Your assignment: Type again, exactly, the lines below from the start through the line that includes "[Slow Cooker Moroccan".
Start of Input for this task
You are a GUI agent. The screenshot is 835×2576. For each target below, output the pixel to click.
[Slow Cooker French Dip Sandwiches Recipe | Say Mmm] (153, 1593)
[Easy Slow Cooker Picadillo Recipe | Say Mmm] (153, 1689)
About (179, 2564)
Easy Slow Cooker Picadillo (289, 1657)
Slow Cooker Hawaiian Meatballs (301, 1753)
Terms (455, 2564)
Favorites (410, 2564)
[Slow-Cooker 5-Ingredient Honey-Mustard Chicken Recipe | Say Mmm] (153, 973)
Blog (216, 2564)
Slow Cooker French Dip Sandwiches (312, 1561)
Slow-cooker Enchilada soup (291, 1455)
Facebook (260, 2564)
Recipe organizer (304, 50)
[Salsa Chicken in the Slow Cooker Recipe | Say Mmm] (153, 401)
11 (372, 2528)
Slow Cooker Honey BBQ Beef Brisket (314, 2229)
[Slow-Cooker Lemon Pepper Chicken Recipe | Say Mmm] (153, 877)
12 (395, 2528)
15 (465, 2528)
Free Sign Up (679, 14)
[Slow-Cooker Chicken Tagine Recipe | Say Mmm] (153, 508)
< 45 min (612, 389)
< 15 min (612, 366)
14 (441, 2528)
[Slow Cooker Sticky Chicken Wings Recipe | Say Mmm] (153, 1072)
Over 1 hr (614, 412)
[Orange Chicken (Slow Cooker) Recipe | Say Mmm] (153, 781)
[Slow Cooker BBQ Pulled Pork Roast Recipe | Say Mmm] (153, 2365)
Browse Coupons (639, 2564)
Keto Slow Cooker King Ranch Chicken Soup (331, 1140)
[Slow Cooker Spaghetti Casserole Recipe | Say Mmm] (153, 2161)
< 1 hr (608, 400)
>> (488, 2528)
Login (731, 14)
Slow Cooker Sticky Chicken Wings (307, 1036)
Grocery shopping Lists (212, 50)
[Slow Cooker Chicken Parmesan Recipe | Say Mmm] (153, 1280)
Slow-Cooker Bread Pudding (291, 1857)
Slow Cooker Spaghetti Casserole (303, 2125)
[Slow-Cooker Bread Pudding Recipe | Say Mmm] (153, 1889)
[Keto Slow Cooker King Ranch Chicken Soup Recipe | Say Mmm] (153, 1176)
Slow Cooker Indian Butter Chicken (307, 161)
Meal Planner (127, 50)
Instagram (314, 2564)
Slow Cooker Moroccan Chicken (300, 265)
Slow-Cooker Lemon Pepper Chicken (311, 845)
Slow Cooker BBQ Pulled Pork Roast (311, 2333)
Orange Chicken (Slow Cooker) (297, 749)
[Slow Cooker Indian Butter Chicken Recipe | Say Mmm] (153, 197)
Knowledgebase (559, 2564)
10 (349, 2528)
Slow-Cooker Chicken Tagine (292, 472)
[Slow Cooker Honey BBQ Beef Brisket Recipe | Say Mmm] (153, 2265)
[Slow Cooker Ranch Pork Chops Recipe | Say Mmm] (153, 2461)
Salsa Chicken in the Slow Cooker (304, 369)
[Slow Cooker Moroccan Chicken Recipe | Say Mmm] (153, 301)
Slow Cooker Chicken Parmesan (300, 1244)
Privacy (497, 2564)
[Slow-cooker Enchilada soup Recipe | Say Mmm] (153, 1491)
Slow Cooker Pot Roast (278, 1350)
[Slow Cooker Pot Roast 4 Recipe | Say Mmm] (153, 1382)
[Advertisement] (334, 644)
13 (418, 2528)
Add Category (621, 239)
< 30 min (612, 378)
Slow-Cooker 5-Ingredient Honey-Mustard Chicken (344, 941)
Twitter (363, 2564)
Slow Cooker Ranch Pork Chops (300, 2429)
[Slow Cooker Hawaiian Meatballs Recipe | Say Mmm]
End of Input for this task
Solution below:
You are a GUI agent. The screenshot is 835×2576. For each target below, output the pixel to click.
[Slow Cooker French Dip Sandwiches Recipe | Say Mmm] (153, 1593)
[Easy Slow Cooker Picadillo Recipe | Say Mmm] (153, 1689)
About (179, 2564)
Easy Slow Cooker Picadillo (289, 1657)
Slow Cooker Hawaiian Meatballs (301, 1753)
Terms (455, 2564)
Favorites (410, 2564)
[Slow-Cooker 5-Ingredient Honey-Mustard Chicken Recipe | Say Mmm] (153, 973)
Blog (216, 2564)
Slow Cooker French Dip Sandwiches (312, 1561)
Slow-cooker Enchilada soup (291, 1455)
Facebook (260, 2564)
Recipe organizer (304, 50)
[Salsa Chicken in the Slow Cooker Recipe | Say Mmm] (153, 401)
11 (372, 2528)
Slow Cooker Honey BBQ Beef Brisket (314, 2229)
[Slow-Cooker Lemon Pepper Chicken Recipe | Say Mmm] (153, 877)
12 (395, 2528)
15 (465, 2528)
Free Sign Up (679, 14)
[Slow-Cooker Chicken Tagine Recipe | Say Mmm] (153, 508)
< 45 min (612, 389)
< 15 min (612, 366)
14 (441, 2528)
[Slow Cooker Sticky Chicken Wings Recipe | Say Mmm] (153, 1072)
Over 1 hr (614, 412)
[Orange Chicken (Slow Cooker) Recipe | Say Mmm] (153, 781)
[Slow Cooker BBQ Pulled Pork Roast Recipe | Say Mmm] (153, 2365)
Browse Coupons (639, 2564)
Keto Slow Cooker King Ranch Chicken Soup (331, 1140)
[Slow Cooker Spaghetti Casserole Recipe | Say Mmm] (153, 2161)
< 1 hr (608, 400)
>> (488, 2528)
Login (731, 14)
Slow Cooker Sticky Chicken Wings (307, 1036)
Grocery shopping Lists (212, 50)
[Slow Cooker Chicken Parmesan Recipe | Say Mmm] (153, 1280)
Slow-Cooker Bread Pudding (291, 1857)
Slow Cooker Spaghetti Casserole (303, 2125)
[Slow-Cooker Bread Pudding Recipe | Say Mmm] (153, 1889)
[Keto Slow Cooker King Ranch Chicken Soup Recipe | Say Mmm] (153, 1176)
Slow Cooker Indian Butter Chicken (307, 161)
Meal Planner (127, 50)
Instagram (314, 2564)
Slow Cooker Moroccan Chicken (300, 265)
Slow-Cooker Lemon Pepper Chicken (311, 845)
Slow Cooker BBQ Pulled Pork Roast (311, 2333)
Orange Chicken (Slow Cooker) (297, 749)
[Slow Cooker Indian Butter Chicken Recipe | Say Mmm] (153, 197)
Knowledgebase (559, 2564)
10 (349, 2528)
Slow-Cooker Chicken Tagine (292, 472)
[Slow Cooker Honey BBQ Beef Brisket Recipe | Say Mmm] (153, 2265)
[Slow Cooker Ranch Pork Chops Recipe | Say Mmm] (153, 2461)
Salsa Chicken in the Slow Cooker (304, 369)
[Slow Cooker Moroccan Chicken Recipe | Say Mmm] (153, 301)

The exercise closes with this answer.